**Trecho para leitura**
○ ○ ○ ○ ○ ○ ○

Em Xinguara, a repressão retirou as 500 famílias que estavam na Fazenda Rio Vermelho; em Cumaru do Norte, despejou 300 famílias da Fazenda Estrela de Maceió, além de outras tantas nos municípios de Marabá, Eldorado do Carajás, Ananindeua e Tucuruí. Como fruto da ação desta força tarefa já se contabilizam 20 camponeses presos.
Das vinte áreas previstas para serem desocupadas neste mês, foi realizado um acordo entre a Vara Agrária de Marabá e MST, CPT e Fetagri para que sejam retiradas somente sete. Somente sete? Para onde vão essas famílias? Muitas delas já perderam o pouco que tinham e a única alternativa que lhes resta é conseguir seu tão sonhado pedaço de terra.
Repudiamos essas tentativas de negociar uma solução “mais branda” e “humanizar” as criminosas e truculentas ações policiais. Defendemos sim a retirada imediata e incondicional da polícia do sul do Pará. As negociações têm de acontecer em torno da regularização das diversas áreas que já se encontram em posse dos camponeses, inclusive a maioria delas produzindo.

○ ○ ○ ○ ○ ○ ○

**Enunciado**
Escreva a continuação do texto sobre os despejos de famílias camponesas no sul do Pará, começando logo após a última frase apresentada.

**Dados fornecidos**
○ ○ ○ ○ ○ ○ ○

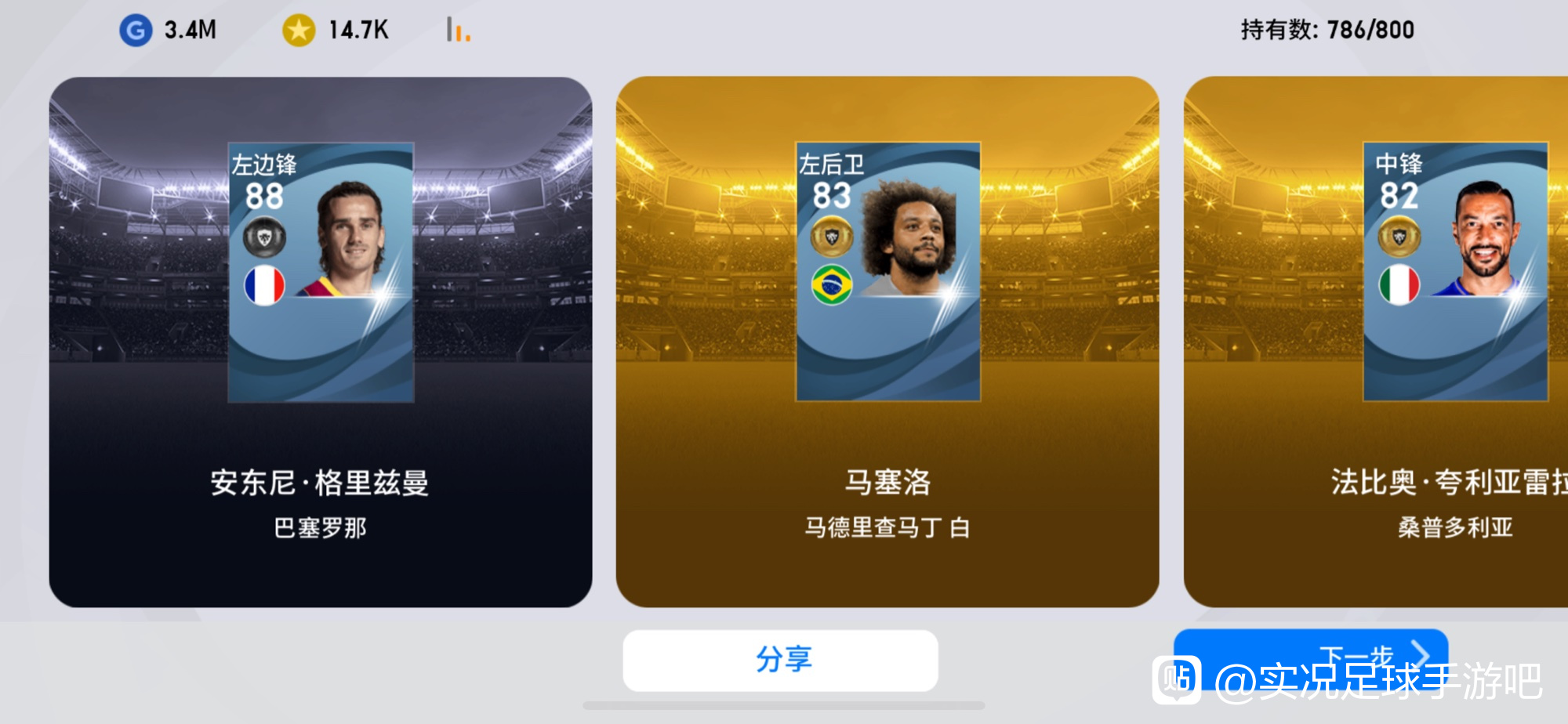Click the 分享 share button
Viewport: 1568px width, 724px height.
point(781,660)
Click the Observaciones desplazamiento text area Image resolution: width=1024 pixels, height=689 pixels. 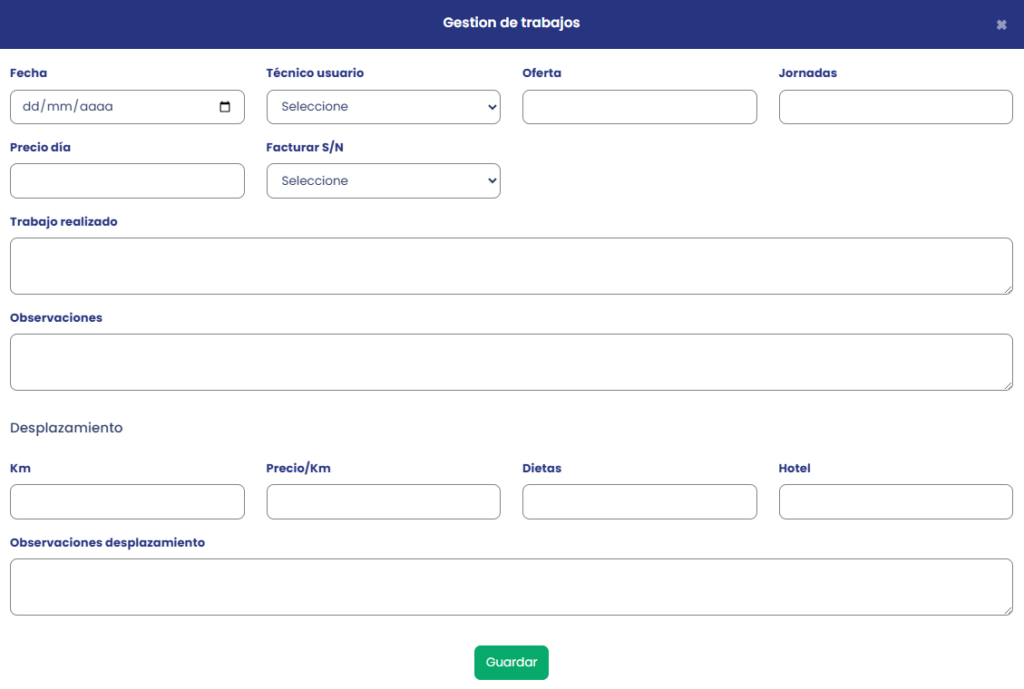coord(511,587)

○ ○ ○ ○ ○ ○ ○

**Resultado do exercício**
Reiteramos mais uma vez que o povo precisa de terra para trabalhar, e não repressão.
Por que o Incra mente dizendo que assentou 20.000 famílias no Pará? E agora a superintendente regional do Incra, Bernadete Ten Catem (PT), colocada nesse cargo estrategicamente para engessar a luta por terra na região, quer ser deputada estadual… Quais serão suas promessas de campanha?
Manifestamos nosso total apoio aos companheiros presos políticos e exigimos o fim de todas as manobras policiais a mando do latifúndio e seguidas à risca por seus capatazes. Exigimos também a entrega e a regularização imediata das terras aos camponeses que precisam delas para viver e produzir, como as da Fazenda Batente, Santa Mariana e tantas outras do Pará e Tocantins.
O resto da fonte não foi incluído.